▸ **ABOUT THIS EXERCISE**
In this exercise, print only the lines from the line with "Task: Open the 格式(O) menu" to the last line of the data below, inclusive. Any pictures should be left out.

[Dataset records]
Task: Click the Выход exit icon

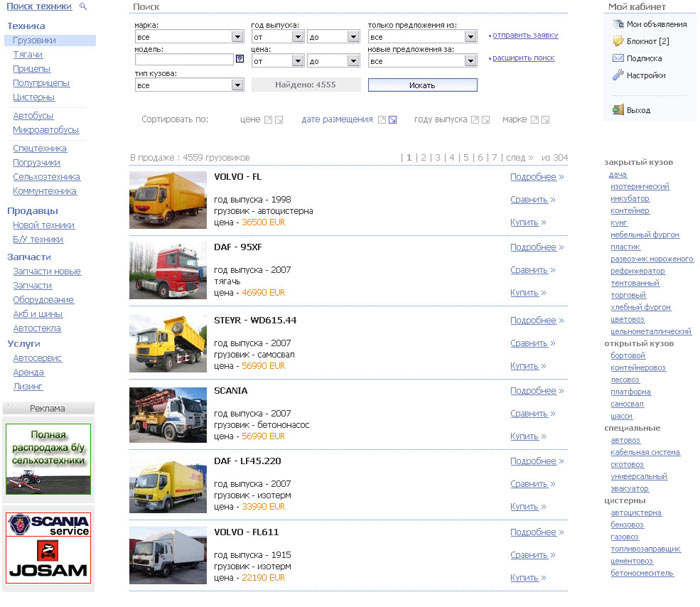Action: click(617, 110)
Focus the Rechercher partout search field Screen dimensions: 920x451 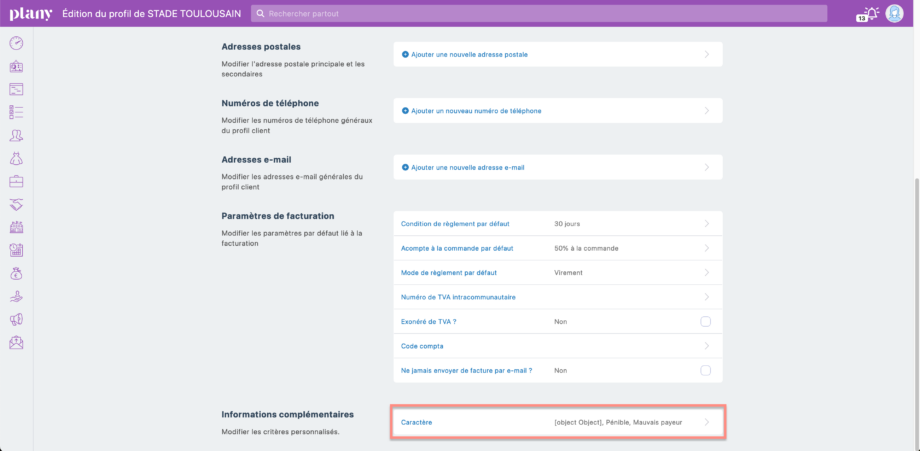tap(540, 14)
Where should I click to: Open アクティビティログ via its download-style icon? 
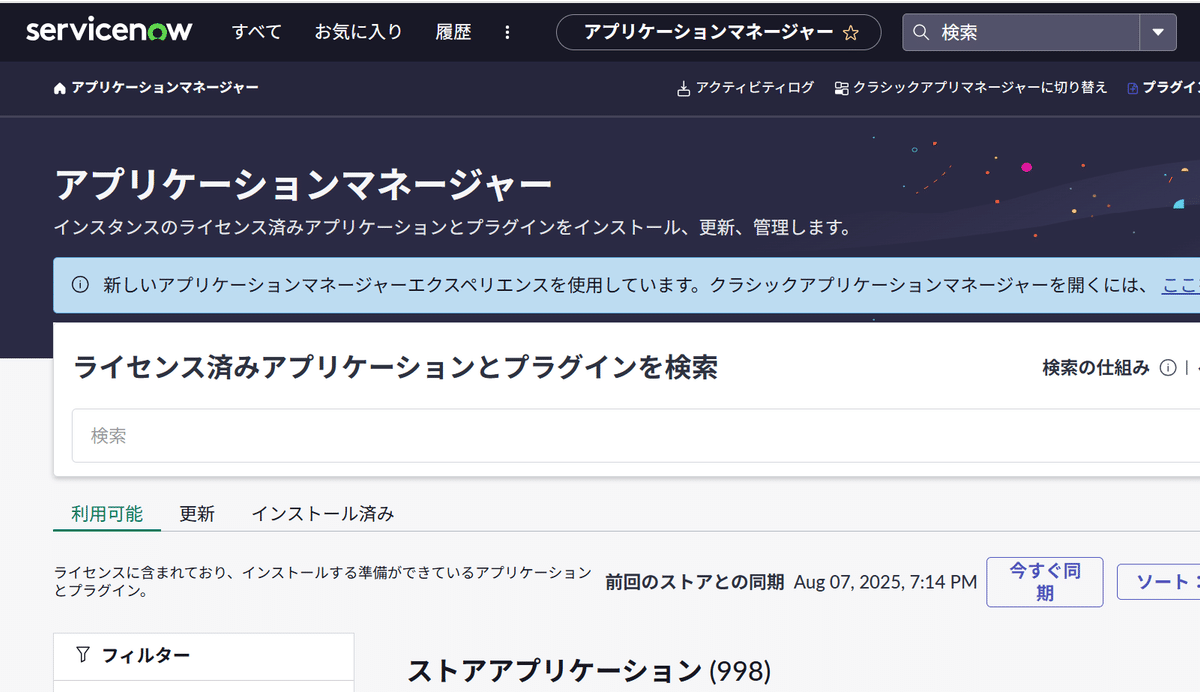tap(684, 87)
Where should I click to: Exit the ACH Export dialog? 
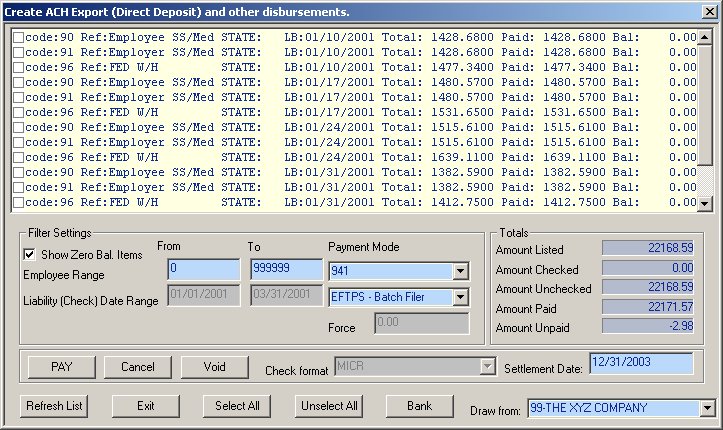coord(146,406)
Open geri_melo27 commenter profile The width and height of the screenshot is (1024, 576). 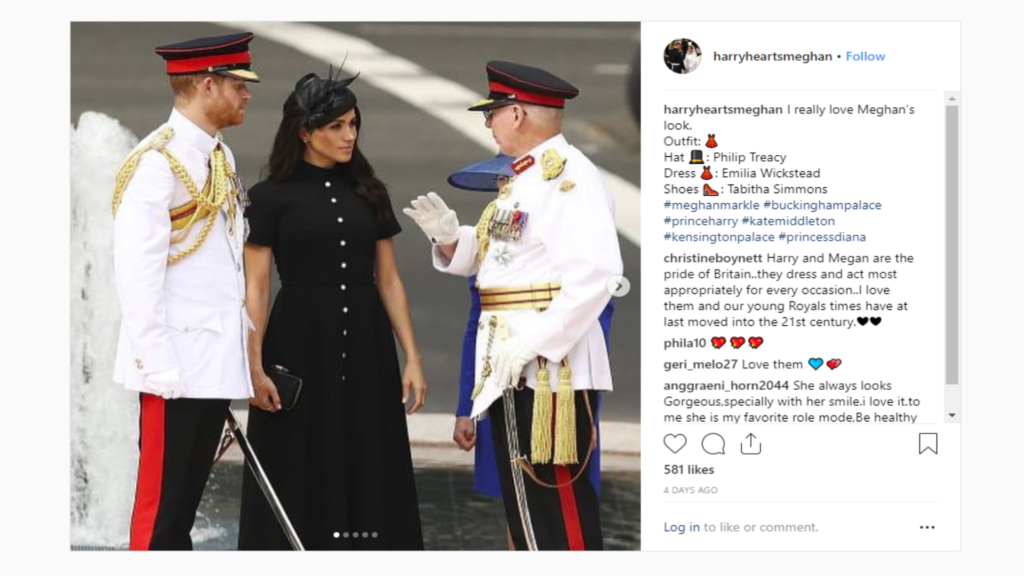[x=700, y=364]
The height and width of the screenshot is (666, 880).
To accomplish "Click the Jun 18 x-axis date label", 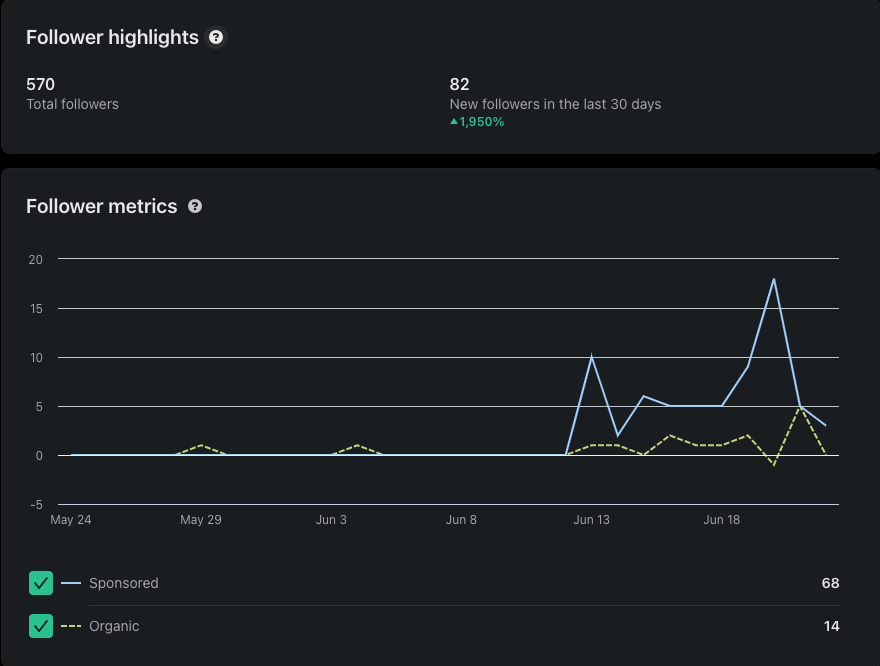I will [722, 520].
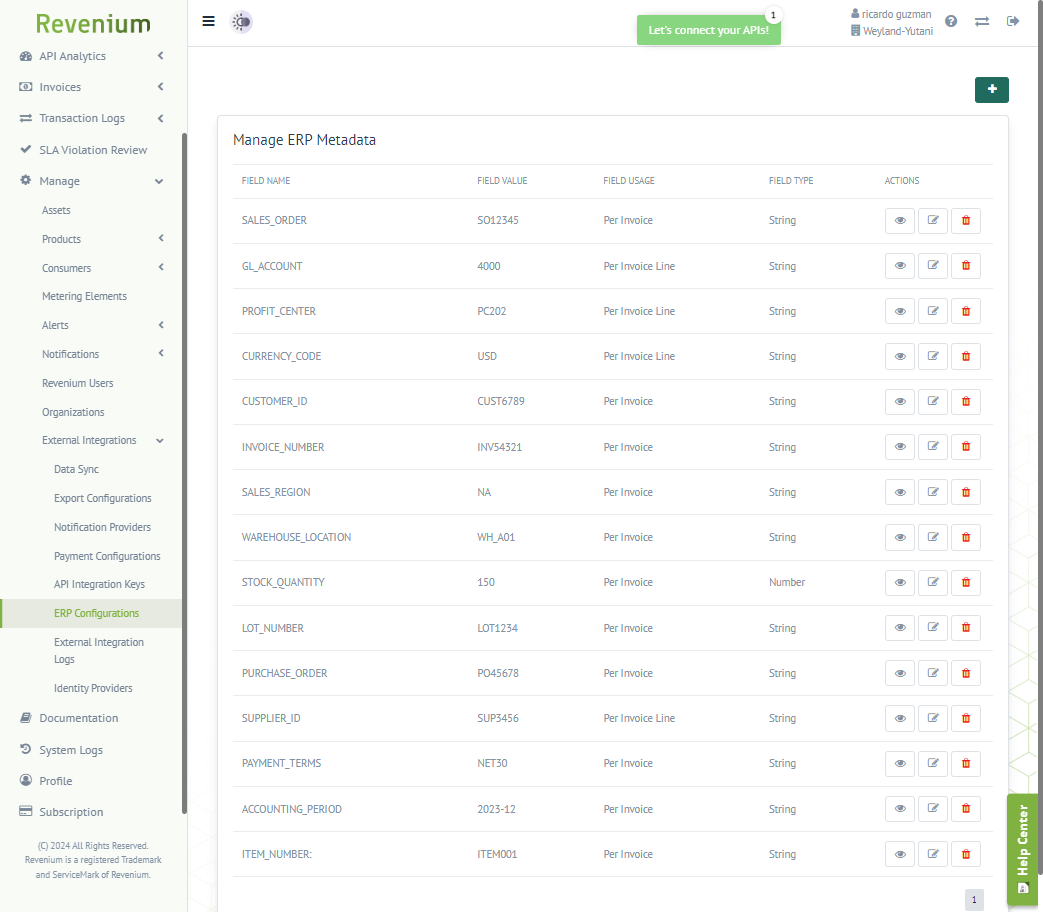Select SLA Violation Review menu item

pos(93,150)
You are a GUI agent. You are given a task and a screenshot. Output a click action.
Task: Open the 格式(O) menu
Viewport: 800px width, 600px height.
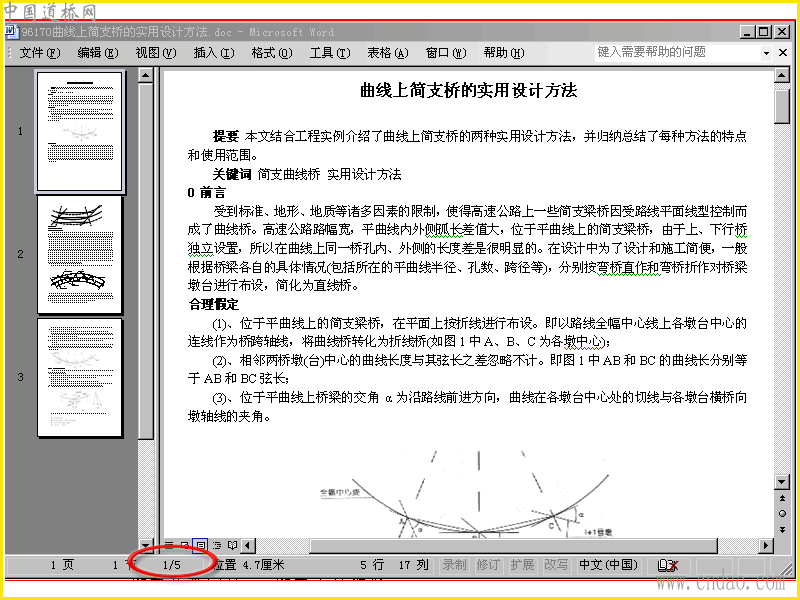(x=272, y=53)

▸ **ANSWER BOX**
Task: Open the 格式(O) menu
Viewport: 800px width, 600px height.
(x=272, y=53)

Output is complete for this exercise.